Well, I've certainly put a lot of thought into my posts. (I can't speak for bobrat, of course.)
And part of what I thought about was: Can this information i propose to give be abused? Is there any indication that it can be used effectively to develop some constructive suggestion?
And, no matter how I turned it, for almost everything I wanted to say, the answer kept coming back, "yes" and "no".
Now, I may have more experience inferring implementation details from behavior; and so I'm perhaps unusually cautious about giving behaviorial information that would allow implementation details to be deduced. (I realize that most people probably wouldn't infer what I realize I'd be implying, but we're not pandering to just the clever spammers either.)
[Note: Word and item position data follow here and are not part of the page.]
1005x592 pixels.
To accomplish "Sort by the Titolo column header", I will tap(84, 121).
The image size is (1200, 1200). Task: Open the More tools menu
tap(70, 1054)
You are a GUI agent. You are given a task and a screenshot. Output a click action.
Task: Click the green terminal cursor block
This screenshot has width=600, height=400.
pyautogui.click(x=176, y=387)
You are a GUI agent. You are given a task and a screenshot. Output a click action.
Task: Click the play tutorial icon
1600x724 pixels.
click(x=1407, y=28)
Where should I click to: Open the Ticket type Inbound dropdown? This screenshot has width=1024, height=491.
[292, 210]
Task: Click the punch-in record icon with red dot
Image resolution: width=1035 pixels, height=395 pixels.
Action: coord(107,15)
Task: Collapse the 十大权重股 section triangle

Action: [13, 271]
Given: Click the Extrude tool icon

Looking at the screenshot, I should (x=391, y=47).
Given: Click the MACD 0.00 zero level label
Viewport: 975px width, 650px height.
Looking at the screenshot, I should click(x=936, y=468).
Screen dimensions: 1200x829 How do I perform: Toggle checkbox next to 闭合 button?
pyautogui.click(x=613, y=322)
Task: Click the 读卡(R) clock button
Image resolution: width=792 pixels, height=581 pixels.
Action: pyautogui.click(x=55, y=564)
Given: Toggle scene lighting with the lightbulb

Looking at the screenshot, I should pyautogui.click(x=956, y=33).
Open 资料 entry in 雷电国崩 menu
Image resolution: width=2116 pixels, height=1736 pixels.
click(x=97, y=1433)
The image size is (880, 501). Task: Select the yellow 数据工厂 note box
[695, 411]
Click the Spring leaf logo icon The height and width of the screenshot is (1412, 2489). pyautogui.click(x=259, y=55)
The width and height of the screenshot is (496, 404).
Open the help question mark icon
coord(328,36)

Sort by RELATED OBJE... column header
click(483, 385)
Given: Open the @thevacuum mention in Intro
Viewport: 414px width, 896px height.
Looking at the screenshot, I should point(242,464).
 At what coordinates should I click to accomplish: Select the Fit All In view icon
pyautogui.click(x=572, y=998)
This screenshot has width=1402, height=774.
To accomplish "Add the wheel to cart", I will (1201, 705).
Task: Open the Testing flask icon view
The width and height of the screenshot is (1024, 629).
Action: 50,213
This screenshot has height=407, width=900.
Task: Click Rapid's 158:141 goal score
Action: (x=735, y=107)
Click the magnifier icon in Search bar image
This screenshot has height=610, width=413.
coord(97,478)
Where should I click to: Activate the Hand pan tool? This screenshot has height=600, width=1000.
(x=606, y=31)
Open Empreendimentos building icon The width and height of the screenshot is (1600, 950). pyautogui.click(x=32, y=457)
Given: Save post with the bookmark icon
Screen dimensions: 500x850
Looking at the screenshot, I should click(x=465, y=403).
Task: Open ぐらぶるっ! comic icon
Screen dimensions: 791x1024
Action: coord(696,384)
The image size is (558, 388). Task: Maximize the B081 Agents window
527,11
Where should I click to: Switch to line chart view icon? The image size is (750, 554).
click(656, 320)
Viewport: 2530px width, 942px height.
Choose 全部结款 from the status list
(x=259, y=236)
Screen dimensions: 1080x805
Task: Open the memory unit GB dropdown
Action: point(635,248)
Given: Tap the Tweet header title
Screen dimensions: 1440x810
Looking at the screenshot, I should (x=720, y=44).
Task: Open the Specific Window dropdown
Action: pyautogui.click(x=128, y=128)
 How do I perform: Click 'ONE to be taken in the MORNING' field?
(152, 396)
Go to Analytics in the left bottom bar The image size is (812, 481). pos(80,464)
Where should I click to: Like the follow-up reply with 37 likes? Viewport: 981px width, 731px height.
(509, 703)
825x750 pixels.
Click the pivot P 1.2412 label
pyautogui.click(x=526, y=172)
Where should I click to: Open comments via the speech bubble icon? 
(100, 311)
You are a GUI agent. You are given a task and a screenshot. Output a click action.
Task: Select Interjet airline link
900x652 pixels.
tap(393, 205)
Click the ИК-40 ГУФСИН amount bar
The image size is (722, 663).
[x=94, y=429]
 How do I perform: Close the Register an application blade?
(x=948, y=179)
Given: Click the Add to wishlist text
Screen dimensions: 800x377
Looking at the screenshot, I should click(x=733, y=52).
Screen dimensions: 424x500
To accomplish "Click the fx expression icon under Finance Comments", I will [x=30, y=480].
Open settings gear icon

Now, IIRC, the one concrete proposal you made that wasn't shot down for being "degenerate hooliganism totally incompatible with our progressive socialist state" was the idea of "semi-trusted submitters."
And as I see it, there are two problems with that. (1) We have no reason to believe that there are honest submitters who really will submit enough sites to build a reputation (we know there are dishonest ones, but, as you say, THEY try to AVOID building a reputation); and (2) We have no way of forcing editors to act on that reputation, assuming it were developed.
The vast majority of honest submitters (in our experience) either don't submit very many sites at all, or they become editors. And if someone were to learn the ODP guidelines well enough to place and describe sites correctly -- it would be absolutely trivial for them to volunteer to edit a small category and do a few edits a month, just to keep their hand in.
So, when this idea (or a close kin of it) was discussed internally, the final consensus was that we couldn't identify a pressing need for a "semi-trusted" category of people.
I think I implied all this before, but I may have been relying too much on all the implications that seemed obvious to me.
There is one other point where the Directory priorities differ from those of any conceivable submitter. If there are already, say, 3000 gift shops listed, then it is really a very low priority to get any more listed. After all, our customers will surely be satisfied with the selection we give! Likewise, dietary supplements, patent health nostrums, web designers, and many other categories with typically large backlogs. But each submitter cares about only one site on earth -- for them, that site is priority 1, 2, and 3, and there is no priority 4. This is a fundamental conflict of interest, and it won't change. They need to act on their own best interests, but they need to understand that we probably will not act in their interest: even if we do, it will be only as an accidental side effect. They may consider that a problem, but we do not -- and will not -- consider it a problem.